Exercise aim: Whenever the string "target" turns up in a line below, that line should be copied.

Data extract:
- - - -

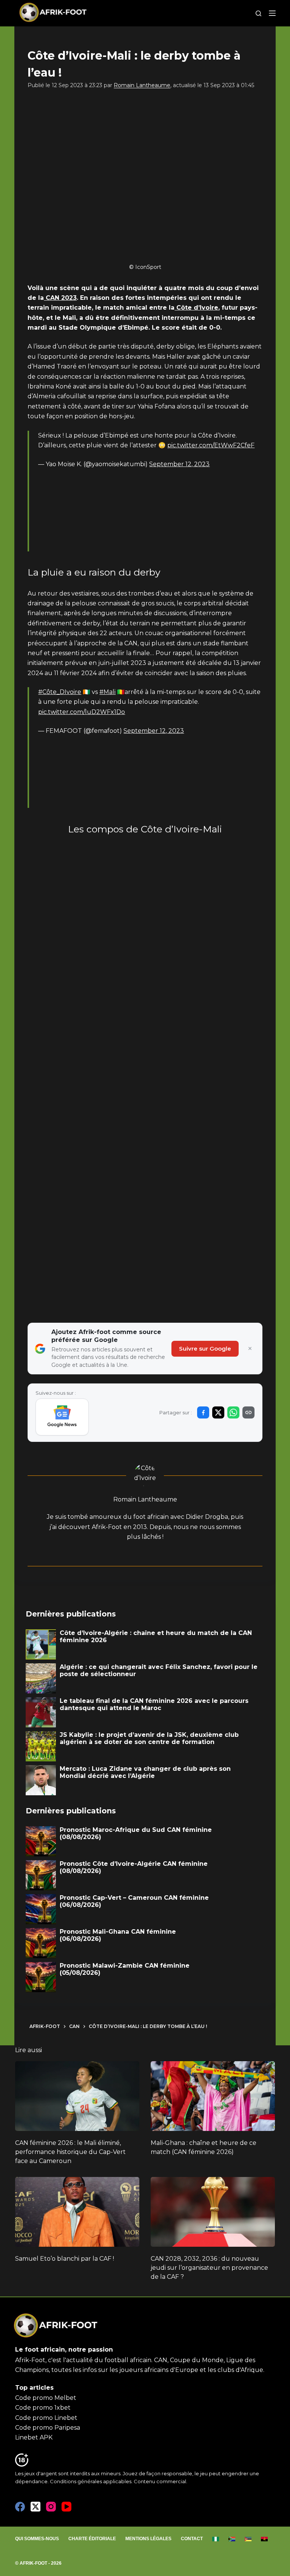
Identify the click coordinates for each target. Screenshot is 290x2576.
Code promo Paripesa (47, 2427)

- - - -

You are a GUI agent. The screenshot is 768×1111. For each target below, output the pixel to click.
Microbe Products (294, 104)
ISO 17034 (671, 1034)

- - - -

Output of the task:
Identify the click coordinates for each target. Screenshot is 290x2576.
You are a GUI agent. The screenshot is 768×1111. For each target below, output the pixel to click.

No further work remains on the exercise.